* What you will do *
Copy nothing but the lines below running from the line containing "Tap the play icon in bottom-left corner" through the line containing "You are a computer-use agent. The image", both end lines included.

* Information shown *
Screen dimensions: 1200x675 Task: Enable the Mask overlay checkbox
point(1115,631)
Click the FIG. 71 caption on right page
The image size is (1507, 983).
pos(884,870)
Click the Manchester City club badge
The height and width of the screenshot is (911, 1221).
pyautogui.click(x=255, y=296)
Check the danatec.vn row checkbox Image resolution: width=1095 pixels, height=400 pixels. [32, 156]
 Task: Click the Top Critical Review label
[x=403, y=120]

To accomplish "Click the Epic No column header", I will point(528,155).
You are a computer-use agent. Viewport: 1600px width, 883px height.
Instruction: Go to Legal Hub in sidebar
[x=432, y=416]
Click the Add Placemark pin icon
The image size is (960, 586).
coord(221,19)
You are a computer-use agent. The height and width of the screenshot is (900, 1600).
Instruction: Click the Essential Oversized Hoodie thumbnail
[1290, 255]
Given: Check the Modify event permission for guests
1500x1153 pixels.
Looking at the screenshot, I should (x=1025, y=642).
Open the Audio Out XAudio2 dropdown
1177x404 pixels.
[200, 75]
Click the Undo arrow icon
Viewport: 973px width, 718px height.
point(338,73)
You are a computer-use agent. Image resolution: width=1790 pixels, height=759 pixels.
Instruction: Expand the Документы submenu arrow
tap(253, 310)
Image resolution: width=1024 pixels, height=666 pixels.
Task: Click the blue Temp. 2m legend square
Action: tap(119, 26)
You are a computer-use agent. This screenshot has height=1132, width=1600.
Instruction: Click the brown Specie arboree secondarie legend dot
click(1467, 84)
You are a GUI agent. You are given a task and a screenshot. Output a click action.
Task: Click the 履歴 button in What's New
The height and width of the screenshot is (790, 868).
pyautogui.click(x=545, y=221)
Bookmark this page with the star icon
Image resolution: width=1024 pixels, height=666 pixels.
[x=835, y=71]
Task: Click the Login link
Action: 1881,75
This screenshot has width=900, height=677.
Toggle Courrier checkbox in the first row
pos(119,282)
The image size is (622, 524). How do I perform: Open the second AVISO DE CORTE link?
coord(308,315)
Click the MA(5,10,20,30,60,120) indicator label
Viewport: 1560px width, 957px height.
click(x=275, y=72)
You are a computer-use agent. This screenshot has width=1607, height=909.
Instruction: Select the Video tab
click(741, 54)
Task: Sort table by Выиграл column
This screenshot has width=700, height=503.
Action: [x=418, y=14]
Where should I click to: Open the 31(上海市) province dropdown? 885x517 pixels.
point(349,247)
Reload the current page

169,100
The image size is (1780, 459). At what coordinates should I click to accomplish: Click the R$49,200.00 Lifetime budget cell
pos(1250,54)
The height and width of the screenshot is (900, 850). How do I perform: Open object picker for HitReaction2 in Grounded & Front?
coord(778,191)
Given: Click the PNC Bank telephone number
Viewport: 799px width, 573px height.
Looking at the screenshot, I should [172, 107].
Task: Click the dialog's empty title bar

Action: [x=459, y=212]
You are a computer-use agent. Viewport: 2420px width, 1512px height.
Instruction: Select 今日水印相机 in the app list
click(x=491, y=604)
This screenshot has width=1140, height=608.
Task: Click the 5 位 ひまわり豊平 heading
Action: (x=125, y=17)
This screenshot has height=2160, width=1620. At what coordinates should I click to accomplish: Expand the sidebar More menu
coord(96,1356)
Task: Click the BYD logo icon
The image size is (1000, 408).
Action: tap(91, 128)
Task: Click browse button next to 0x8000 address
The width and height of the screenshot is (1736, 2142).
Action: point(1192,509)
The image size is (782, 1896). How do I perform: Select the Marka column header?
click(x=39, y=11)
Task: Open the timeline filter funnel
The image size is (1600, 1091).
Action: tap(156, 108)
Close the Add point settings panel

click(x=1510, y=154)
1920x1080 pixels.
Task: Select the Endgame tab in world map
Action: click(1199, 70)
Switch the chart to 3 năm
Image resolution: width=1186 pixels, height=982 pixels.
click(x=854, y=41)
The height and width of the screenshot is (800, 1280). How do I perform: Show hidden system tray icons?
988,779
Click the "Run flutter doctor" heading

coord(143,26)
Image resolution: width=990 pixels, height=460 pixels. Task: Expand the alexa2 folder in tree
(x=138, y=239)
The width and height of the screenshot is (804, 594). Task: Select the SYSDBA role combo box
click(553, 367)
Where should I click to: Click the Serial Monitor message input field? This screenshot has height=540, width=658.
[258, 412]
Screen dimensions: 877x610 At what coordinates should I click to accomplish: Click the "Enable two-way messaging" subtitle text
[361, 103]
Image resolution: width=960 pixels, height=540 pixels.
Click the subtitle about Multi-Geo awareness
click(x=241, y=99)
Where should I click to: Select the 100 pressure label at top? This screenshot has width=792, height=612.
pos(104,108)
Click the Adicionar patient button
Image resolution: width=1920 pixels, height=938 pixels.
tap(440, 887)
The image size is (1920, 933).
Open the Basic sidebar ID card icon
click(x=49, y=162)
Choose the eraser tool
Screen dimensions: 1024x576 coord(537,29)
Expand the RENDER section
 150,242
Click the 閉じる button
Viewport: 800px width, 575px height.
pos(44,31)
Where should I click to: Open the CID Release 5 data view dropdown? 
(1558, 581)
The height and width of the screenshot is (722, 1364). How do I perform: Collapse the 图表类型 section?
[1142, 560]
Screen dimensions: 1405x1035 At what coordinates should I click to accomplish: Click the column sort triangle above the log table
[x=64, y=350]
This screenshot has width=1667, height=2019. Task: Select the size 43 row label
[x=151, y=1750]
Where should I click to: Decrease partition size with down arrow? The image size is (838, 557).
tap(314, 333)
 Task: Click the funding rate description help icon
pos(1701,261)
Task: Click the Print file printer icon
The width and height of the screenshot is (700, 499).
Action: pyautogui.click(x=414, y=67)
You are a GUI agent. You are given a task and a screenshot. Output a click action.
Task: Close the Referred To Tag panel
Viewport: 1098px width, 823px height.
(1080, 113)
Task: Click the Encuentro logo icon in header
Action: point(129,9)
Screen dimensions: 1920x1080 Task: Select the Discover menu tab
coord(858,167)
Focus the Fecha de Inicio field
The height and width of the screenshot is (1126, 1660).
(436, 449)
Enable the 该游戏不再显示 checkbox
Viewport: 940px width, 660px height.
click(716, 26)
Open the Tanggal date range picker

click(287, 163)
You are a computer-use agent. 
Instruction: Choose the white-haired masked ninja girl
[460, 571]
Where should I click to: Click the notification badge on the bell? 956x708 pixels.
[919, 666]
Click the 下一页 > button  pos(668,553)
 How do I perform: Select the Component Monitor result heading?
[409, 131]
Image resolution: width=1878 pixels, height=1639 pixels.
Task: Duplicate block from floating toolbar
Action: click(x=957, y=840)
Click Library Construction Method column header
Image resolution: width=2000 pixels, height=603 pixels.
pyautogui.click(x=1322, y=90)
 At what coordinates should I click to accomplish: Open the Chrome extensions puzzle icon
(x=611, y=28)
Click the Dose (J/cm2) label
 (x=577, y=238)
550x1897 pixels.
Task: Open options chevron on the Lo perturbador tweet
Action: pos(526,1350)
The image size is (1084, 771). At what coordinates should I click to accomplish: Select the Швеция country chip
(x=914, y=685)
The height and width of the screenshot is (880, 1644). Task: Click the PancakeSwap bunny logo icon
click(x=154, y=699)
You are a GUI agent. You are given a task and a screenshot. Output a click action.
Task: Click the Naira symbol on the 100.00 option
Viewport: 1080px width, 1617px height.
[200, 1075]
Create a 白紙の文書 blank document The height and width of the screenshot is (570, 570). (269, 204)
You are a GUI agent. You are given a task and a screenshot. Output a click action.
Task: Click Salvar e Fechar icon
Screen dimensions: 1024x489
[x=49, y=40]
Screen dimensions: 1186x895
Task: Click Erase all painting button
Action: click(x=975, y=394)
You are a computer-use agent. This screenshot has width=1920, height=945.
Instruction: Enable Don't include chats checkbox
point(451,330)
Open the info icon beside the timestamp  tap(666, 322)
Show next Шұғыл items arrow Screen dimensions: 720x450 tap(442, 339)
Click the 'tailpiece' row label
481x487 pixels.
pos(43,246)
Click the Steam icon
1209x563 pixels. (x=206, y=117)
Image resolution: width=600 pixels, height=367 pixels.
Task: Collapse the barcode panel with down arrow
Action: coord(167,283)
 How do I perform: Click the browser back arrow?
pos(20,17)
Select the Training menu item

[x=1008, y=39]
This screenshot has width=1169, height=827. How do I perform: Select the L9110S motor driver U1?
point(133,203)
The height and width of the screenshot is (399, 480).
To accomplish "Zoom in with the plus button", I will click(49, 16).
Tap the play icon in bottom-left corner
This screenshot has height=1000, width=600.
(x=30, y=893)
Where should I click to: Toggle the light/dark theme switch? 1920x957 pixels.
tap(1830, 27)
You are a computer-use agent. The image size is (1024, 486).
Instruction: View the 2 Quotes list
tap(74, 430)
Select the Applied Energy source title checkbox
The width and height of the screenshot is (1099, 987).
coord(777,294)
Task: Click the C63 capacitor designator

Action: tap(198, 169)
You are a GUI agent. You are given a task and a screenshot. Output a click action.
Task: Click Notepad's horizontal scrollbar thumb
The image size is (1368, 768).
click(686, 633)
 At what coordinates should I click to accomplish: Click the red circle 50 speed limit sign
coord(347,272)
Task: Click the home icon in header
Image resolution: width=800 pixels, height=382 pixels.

* Answer to this problem *
Tap the play icon in bottom-left corner
This screenshot has height=1000, width=600.
(x=30, y=893)
Where should I click to: Toggle the light/dark theme switch? 1920x957 pixels.
tap(1830, 27)
You are a computer-use agent. The image size is (1024, 486).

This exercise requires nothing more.